A new flavor of spam

I wrote about spam three years ago in the May-June 2003 issue of American Scientist. Since then, my unhealthy fascination with the stuff has been dulled somewhat by overexposure, but I continue to keep an eye on the subject. The volume of spam reaching my mailbox is now about 10 megabytes per month, almost all of it silently skimmed off into a “Junk” folder by the simple filter built into the Eudora software that I use for reading my e-mail. Much of the spam includes countermeasures intended to fool such filters. For example, many messages have gobs of random text, generated by plucking words or phrases from some arbitrary source. Here’s a sample:

He laughed as he ran his hand through the clustering curls of his hair and said us a long time therell be a pretty kettle of fish In pursuance of my aunts kind scheme I was shortly afterwards and jungle fevers and agues and every kind of thing you can mention As to his liverand sorry and so reliant upon me to be so too that nothing she could have said would have

As it happens, I have also written about algorithms for producing this sort of nonsense (“Computer Recreations: A progress report on the fine art of turning literature into drivel,” Scientific American, November 1983, pages 18-28.) It’s not impossible that the spammers learned how to create this blancmange from me. So perhaps the 10 megabytes per month that now comes my way is only fitting retribution.

The other morning, though, I received some spam with an unusual flavor. The “payload” — the part the spammer wanted me to read — is perfectly ordinary and not worth reproducing, but here is the block of filter-foiling random text (slightly reformatted for presentation here in HTML):

John was enjoying sleeping near the tree..
That dentist is not enjoying writing near my home..
Luke is missing jumping today..
That carpenter is practicing running at this time..
Weren’t those plumbers practicing talking last month?.
But this is where you come in: Between now and November, you, the American people, you can reject the tired, old, hateful, negative politics of the past. And instead you can embrace the politics of hope, the politics of what’s possible because this is America, where everything is possible..
I don’t miss jumping for three or four weeks..
That computer programmer isn’t enjoying swimming behind the post office right at this time.
I was missing jumping..
I don’t miss jumping for three or four weeks..
Is the scientist missing praying?.
I was missing jumping..
3.
Is the manager missing walking?.
Joe’s girlfriend generally misses laughing..
Did Alfred’s niece like playing well?.

This is not mere random text; it is random grammatical text. That is, the method for creating it is not to choose words at random but to generate sentences at random with a generative grammar of English. And the grammatical structures are nontrivial; those participles governing gerunds (“I was missing jumping”) are the sort of thing that give a computational linguist fits. The proper handling of such embedded sentences was one of the problems that led Noam Chomsky and his colleagues to abandon simple phrase-structure grammars and try transformational grammars. Someone has been working hard to get this right. They say that pornography has inspired and sustained many innovations in both technology and business practices; maybe spam will have similar effects on the little academic field of computational linguistics.

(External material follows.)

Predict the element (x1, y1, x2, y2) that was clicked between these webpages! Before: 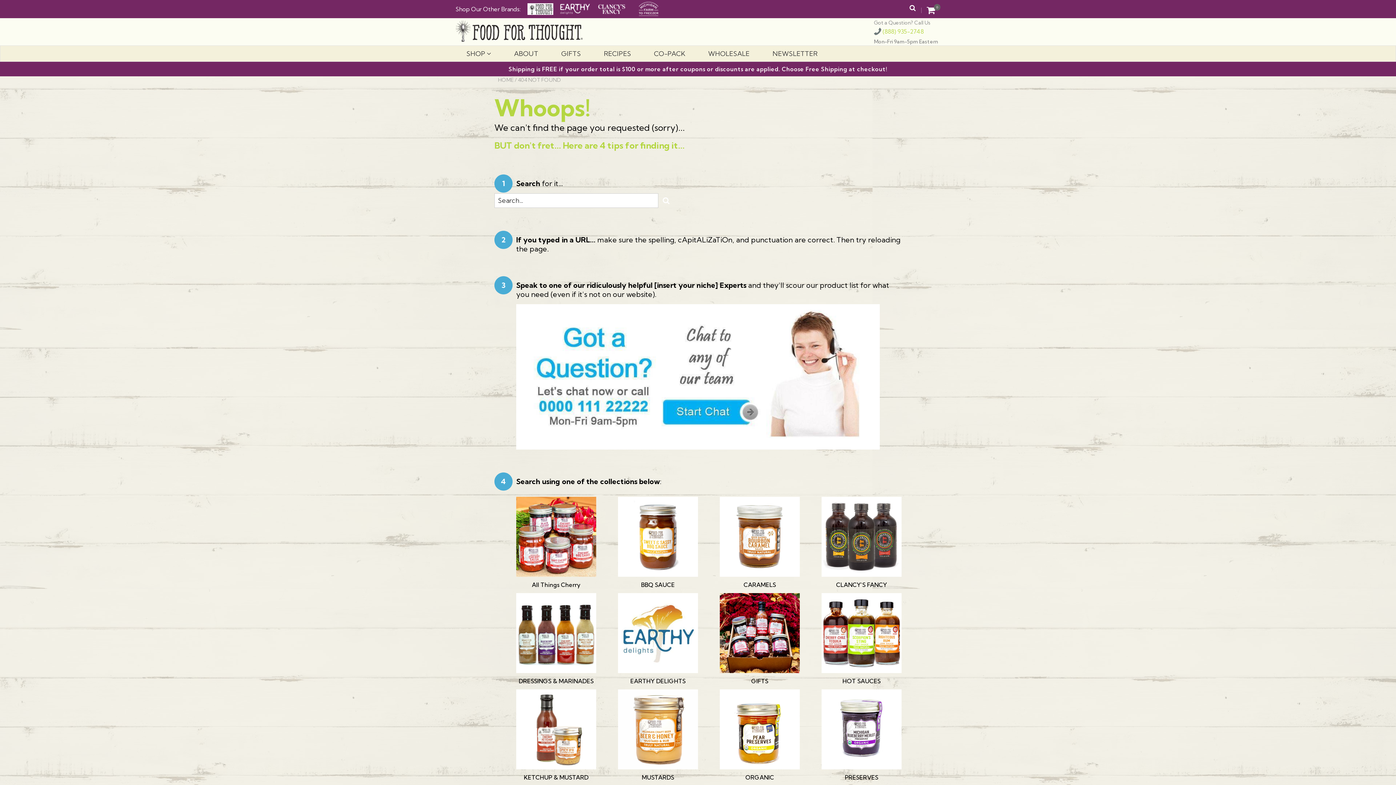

How interesting that with all the work the spammers have invested in grammar, they couldn’t get the punctuation right. Every sentence has two trailing marks.

Note that the paragraph in the middle (“But this is where you come in….”) is obviously something else entirely. Google reveals that it is lifted from John Edwards’s speech nominating John Kerry in 2004. A Google search for some of the other phrases in this message shows that I’m definitely not the first or the only one to notice the new style in spam. “Is the manager missing walking?” turns up in several collections of spam poetry (e.g., here and here).

Why do spam “authors” include this kind of glop in their messages? I think it can be understood as part of an arms race between spammers and filterers. When spamming began (and before filtering began), the spammer could send out millions of copies of the same message. But it’s easy to block such mass-produced prose; the filter can simply search for the specific, known text. Adding random gibberish lets the spammer send out millions of messages with no two alike. But then the filterer escalates: Genuine language can be distinguished from random text by a statistical analysis; a string of words such as “of his hair and said us a long time therell be” is highly unlikely in real speech. With the advent of random grammars I think we may be seeing the next round in this conflict.

This entry was posted in computing, modern life.

One Response to A new flavor of spam

  1. Charles Blackburn says:

    The random text in spam may not be random at all. It’s oddly reminiscent of the coded signals broadcast by radio from England to the French Resistance during World War II. Hence, “John has a long moustache” was the code alert for the D-Day landings on the beaches of Normandy. Maybe these modern-day versions are coded messages from the Office of Homeland Security?